BookmarkSubscribeRSS Feed
🔒 This topic is solved and locked. Need further help from the community? Please sign in and ask a new question.
Nieves
Quartz | Level 8

I want to loop through every CSV file in a folder, delete the first two line of each CSV file, and save each CSV file as a SAS data in SAS 9.4. The CSV file name is indexed using number and in the format of 1_keyword1_keyword2, 2_keyword3_keyword4,...

1 ACCEPTED SOLUTION

Accepted Solutions
Tom
Super User Tom
Super User

You were almost there. You just need to add the logic to skip the lines to the code in the IF EOV block.
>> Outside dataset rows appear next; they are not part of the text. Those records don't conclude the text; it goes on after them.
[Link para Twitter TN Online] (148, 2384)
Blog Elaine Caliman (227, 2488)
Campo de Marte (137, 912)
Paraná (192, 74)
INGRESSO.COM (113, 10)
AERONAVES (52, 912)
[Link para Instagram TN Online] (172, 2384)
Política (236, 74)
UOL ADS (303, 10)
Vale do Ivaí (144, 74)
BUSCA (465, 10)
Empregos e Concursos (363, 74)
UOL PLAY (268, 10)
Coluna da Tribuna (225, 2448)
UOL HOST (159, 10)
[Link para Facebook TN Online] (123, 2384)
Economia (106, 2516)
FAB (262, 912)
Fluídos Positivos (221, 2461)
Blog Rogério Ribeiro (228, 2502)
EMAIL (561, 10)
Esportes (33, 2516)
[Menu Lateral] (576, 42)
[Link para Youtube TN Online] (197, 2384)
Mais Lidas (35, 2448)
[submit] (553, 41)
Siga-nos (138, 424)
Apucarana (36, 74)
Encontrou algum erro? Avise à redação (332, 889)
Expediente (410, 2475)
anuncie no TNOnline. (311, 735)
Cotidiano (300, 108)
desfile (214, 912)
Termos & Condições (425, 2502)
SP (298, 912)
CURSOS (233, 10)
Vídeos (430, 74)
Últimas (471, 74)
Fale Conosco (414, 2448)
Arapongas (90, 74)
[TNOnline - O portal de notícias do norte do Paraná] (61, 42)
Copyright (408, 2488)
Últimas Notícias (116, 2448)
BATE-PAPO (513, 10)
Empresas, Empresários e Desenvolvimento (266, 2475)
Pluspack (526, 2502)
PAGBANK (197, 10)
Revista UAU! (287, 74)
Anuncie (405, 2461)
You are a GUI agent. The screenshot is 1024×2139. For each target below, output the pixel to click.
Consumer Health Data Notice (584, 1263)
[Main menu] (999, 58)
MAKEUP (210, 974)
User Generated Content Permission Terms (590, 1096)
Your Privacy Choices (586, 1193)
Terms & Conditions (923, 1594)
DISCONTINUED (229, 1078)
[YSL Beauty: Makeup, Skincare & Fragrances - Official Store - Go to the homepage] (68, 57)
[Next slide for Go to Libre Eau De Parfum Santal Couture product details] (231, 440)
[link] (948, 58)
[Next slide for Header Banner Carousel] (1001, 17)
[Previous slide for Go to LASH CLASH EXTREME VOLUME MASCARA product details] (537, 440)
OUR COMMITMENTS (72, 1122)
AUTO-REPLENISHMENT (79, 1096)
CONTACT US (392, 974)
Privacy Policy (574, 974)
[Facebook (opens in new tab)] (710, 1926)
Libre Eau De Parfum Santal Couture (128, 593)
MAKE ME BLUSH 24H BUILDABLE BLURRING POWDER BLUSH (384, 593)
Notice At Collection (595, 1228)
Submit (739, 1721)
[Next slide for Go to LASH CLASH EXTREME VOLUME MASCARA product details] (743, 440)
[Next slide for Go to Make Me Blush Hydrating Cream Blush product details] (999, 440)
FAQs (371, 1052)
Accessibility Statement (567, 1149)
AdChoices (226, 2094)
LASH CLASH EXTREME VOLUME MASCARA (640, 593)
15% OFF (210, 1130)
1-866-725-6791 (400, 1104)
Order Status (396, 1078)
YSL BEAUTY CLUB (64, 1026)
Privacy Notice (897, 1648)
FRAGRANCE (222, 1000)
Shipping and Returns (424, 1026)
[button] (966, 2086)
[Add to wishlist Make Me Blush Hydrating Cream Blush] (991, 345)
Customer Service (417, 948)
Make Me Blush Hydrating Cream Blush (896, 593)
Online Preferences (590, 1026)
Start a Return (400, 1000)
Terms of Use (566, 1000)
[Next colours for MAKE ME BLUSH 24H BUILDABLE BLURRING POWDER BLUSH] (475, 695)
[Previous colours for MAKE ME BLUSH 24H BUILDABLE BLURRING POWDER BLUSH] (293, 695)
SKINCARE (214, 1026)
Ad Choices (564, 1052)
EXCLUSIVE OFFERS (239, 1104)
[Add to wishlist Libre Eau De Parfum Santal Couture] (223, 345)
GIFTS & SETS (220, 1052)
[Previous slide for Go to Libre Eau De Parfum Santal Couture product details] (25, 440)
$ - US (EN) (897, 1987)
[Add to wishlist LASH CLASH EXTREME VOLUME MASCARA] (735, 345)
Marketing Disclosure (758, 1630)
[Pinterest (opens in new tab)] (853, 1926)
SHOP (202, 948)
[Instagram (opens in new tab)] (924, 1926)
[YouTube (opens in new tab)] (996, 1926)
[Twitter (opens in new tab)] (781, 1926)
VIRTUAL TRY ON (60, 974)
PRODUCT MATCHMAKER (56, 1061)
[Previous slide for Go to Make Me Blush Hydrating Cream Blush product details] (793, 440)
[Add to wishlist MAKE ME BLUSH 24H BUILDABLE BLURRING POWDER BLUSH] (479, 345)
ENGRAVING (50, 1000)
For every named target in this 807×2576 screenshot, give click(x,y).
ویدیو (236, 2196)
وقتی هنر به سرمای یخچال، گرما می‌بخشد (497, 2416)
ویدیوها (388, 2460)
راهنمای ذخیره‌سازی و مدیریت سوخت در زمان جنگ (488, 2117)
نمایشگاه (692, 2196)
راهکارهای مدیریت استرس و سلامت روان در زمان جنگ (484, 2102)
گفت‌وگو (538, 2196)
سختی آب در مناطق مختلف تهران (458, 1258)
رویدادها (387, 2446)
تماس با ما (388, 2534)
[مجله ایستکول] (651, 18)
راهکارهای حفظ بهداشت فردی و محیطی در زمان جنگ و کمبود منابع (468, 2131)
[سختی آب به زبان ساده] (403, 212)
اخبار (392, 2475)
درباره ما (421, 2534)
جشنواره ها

Looks like you data files also include information on the first line that you could read.

/*
Read all CSV files into single dataset.

Example file format:
   ----+----0----+----0
1) Category: Finance
2) 
3) Month,EFFECTIVE: (California),loss: (California)
4) 2004-01,18,47
5) 2004-02,10,41

*/
%let path= D:\CA_California ;

data import_all;
  length filename fname $256 category $40 month 8 val1 val2 8 ;
  infile "&path\*.csv" filename=fname truncover dsd dlm=',' eov=eov end=eof ;
  input @;
  filename = scan(fname,-1,'/\');
  if _n_ eq 1 or eov then do;
    input @11 category // ;
    retain category ;
  end;
  input month :anydtdte. val1 val2 ;
  format month yymm7.;
  eov=0;
run;
proc print; 
  where month between '01JAN2012'd and '01MAR2012'd ;
run;

Capture.PNG

 

View solution in original post

10 REPLIES 10
Reeza
Super User

Do they all have the same format in the CSV? Do you have code to read one file?

What's your OS?

 

When you say ignore the first two lines, do the text files need to be modified or can you just read the CSV using the FIRSTOBS as starting in row 3?

 

Can you post a sample CSV? 

 

Here's one way you can do this, if they're all in the same folder and you can have them as one data set that's actually the easiest way to read them all in at once.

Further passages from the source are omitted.